The COPULA Procedure

Archimedean Copulas

Overview of Archimedean Copulas

Let function $\phi : [0,1] \rightarrow [0, \infty )$ be a strict Archimedean copula generator function and suppose its inverse $\phi ^{-1}$ is completely monotonic on $[0, \infty )$. A strict generator is a decreasing function $\phi :[0,1]\rightarrow [0, \infty )$ that satisfies $\phi (0)=\infty $ and $\phi (1)=0$. A decreasing function $f(t):[a,b]\rightarrow (-\infty ,\infty )$ is completely monotonic if it satisfies

\[  (-1)^ k \frac{d^ k}{dt^ k} f(t)\ge 0, k\in \mathbb {N}, t\in (a,b)  \]

An Archimedean copula is defined as follows:

\[  C(u_1, u_2,\ldots , u_ m) = \phi ^{-1}\Bigl ( \phi (u_1) + \cdots + \phi (u_ m) \Bigr )  \]

The Archimedean copulas available in the COPULA procedure are the Clayton copula, the Frank copula, and the Gumbel copula.

──────────

▶ _LIST OF TASKS_:
1. Decide whether each statement agrees with the Archimedean copula overview, answering yes or no and quoting the words that settle it: (a) A strict generator is an increasing function. (b) The Gaussian copula is one of the Archimedean copulas available in the COPULA procedure. (c) The inverse of the generator is assumed to be completely monotonic.
2. Write the next few sentences of the Archimedean copula overview, picking up after its last line.
The listing that follows is separate material, unrelated to the Archimedean copula overview.

▶ _DATA SHOWN_:
──────────

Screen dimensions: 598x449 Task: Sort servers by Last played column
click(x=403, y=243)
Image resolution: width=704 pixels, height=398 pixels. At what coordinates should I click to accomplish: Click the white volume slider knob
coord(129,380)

──────────

▶ _OUTPUTS_:
1.
(a) No: "A strict generator is a decreasing function"
(b) No: "the Clayton copula, the Frank copula, and the Gumbel copula"
(c) Yes: "suppose its inverse $\phi ^{-1}$ is completely monotonic"

2.
Clayton Copula

Let the generator function $\phi (u) = { \theta }^{-1} \left(u^{-\theta } -1\right)$. A Clayton copula is defined as

\[  C_{\theta }(u_1, u_2,{\ldots }, u_ m) = \left[ \sum _{i=1}^ m u_ i^{-\theta } - m+1\right] ^{-1/\theta }  \]

with $\theta > 0$.

Frank Copula

Let the generator function be

\[  \phi (u) = - \log \left[ \frac{\exp (-{\theta }u)-1}{\exp (-{\theta })-1}\right]  \]

A Frank copula is defined as

\[  C_{\theta }(u_1, u_2,{\ldots }, u_ m) = \frac{1}{\theta } \log \left\{  1 + \frac{\prod _{i=1}^{m}[\exp (-{\theta }u_ i)-1]}{[\exp (-{\theta })-1]^{m-1}} \right\}   \]

with $\theta \in (-\infty ,\infty ) \backslash \{ 0\} $ for $m=2$ and $\theta >0$ for $m\ge 3$.

Gumbel Copula

Let the generator function $\phi (u) = (-\log u) ^{\theta }$. A Gumbel copula is defined as

\[  C_{\theta }(u_1, u_2,{\ldots }, u_ m) = \exp \left\{  - \left[ \sum _{i=1}^{m}(-\log u_ i)^\theta \right] ^{1/{\theta }} \right\}   \]

with $\theta > 1$.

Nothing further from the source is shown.